- **Task requirements**: Reproduce exactly the lines from the line containing "This screenshot has width=1568, height=627." through the last line of the listing, and no others.
++++++++
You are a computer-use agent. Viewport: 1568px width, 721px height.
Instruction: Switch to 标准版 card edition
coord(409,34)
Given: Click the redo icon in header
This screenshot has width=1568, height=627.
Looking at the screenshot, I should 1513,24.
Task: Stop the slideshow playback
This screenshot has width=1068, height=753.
++++++++
- **Expected answer**:
This screenshot has width=1568, height=627.
Looking at the screenshot, I should 1513,24.
Task: Stop the slideshow playback
This screenshot has width=1068, height=753.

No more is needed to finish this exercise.